# Leap Year 2020 | When Is Next Leap Year | What Is A Leap Year, Leap Day

Leap Year 2020 | When Is Next Leap Year | What Is A Leap Year ? – 2020 Is a Leap Year And In this Post We will Share What is a Leapyear and Why It is So Necessary . Only since 1582 (Gregorian Calendar) . These leapyear rules were introduced in 1582 by the Gregorian Calendar, named after Pope Gregory XIII. (It replaced the old Julian Calendar by Julius Caesar that only has one rule of a leapyear every 4th year, and is now about 13 days behind our current date.)

## What Is a Leap Year ? |

Simply put, a leap year is a year with an extra day—February 29—which is added nearly every four years to the calendar year.

• A normal years has 365 days.
• A Leap Years has 366 days (the extra day is the 29th of February).

How to know if it is a Leap Year:

• Leap Years are any year that can be exactly divided by 4 (such as 2016, 2020, 2024, etc)
• Not except if it can be exactly divided by 100, then it isn’t (such as 2100, 2200, etc)
• yes except if it can be exactly divided by 400, then it is (such as 2000, 2400)

Here are the rules of leap years:

1. A year may be a leap year if it is evenly divisible by 4.
2. Years that are divisible by 100 (century years such as 1900 or 2000) cannot be leap years unless they are also divisible by 400. (For this reason, the years 1700, 1800, and 1900 were not leap years, but the years 1600 and 2000 were.)

If a year satisfies both the rules above, then it is a leap year.

Why Is 2020 a Leap Years?

2020 happens to follow the rules of leap years:

• 2020 divided by 4 equals 505 with no remainder.
• 2020 is not a century year, so it does not need to be divisible by 100 or 400.

Therefore, 2020 abides by the rules of leap years and will have an extra day added to it: Saturday, February 29.

WHEN IS THE NEXT LEAP YEAR?

 Leap Years Leap Day 2020 Saturday, February 29 2024 Thursday, February 29 2028 Tuesday, February 29 2032 Sunday, February 29

Why There Is Leap year And Why We Observe Leap year Every Fourth Year ?

 Because the Earth rotates about 365.242375 times a year … … But In a normal year is 365 days, … So something has to be done to “catch up” the extra 0.242375 days a year.

• One orbit of Earth around the Sun takes approximately 365.25 days—a little more than our Gregorian calendar’s nice, round number of 365.
• Because the calendar does not account for the extra quarter of a day that the Earth requires to complete its orbit around the Sun, it doesn’t completely align with the solar year.
• Because of this .25 difference, our calendar gradually gets out of sync with the seasons.
• Adding an extra day, aka a “leap day,” to the calendar every 4 years brings the calendar in line and therefore realigns it with the seasons.
• Without leap days, the calendar would be off by 5 hours, 48 minutes, and 45 seconds more each year.
• After 100 years, the seasons would be off by 25 days!

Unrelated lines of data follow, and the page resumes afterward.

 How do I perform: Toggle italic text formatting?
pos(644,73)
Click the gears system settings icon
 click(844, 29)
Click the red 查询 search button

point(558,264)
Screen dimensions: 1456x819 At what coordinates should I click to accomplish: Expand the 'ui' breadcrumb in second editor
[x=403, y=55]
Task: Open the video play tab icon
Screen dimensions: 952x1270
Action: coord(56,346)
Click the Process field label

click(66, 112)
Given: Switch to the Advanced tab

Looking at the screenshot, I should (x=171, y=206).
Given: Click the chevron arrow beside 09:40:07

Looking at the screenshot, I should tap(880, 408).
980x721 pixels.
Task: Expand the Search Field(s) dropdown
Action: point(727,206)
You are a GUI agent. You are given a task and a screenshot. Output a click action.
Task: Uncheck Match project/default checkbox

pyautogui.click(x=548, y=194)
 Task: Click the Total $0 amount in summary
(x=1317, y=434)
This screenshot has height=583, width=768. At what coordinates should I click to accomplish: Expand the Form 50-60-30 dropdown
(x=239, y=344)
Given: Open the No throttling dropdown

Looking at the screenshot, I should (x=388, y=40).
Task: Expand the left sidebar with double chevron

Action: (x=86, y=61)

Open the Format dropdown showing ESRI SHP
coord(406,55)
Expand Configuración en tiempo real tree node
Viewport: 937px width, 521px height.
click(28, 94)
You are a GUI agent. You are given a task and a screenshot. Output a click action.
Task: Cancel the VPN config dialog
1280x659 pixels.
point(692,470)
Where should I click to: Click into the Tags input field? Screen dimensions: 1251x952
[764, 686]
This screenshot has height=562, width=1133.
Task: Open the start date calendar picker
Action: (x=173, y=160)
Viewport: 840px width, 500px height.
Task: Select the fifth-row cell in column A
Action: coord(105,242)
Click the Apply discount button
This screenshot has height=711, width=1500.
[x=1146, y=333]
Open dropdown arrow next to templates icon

Eventually, the months we call February and March would feel like summer months in the Northern Hemisphere.
• The extra leap day adjusts this drift, but it’s not a perfect match: Adding a leap day every four years overcompensates by a few extra seconds each leap year, adding up to about three extra days every 10,000 years.

What is the new system?

• In the Gregorian calendar, a century year (a year ending with 00) is not a leap year, even though it is a multiple of 4. Thus, the year 2100 will not be a leap year.
• But even this does not provide total accuracy. To ensure that, some century years remain leap years. In the Gregorian calendar, leap years include those century years which are exactly divisible by 400.
• Thus, 2000 remained a leap year even though it ended with 00.
• The Gregorian calendar reduces the margin of error under the Julian calendar, thus keeping days more in tune with seasons.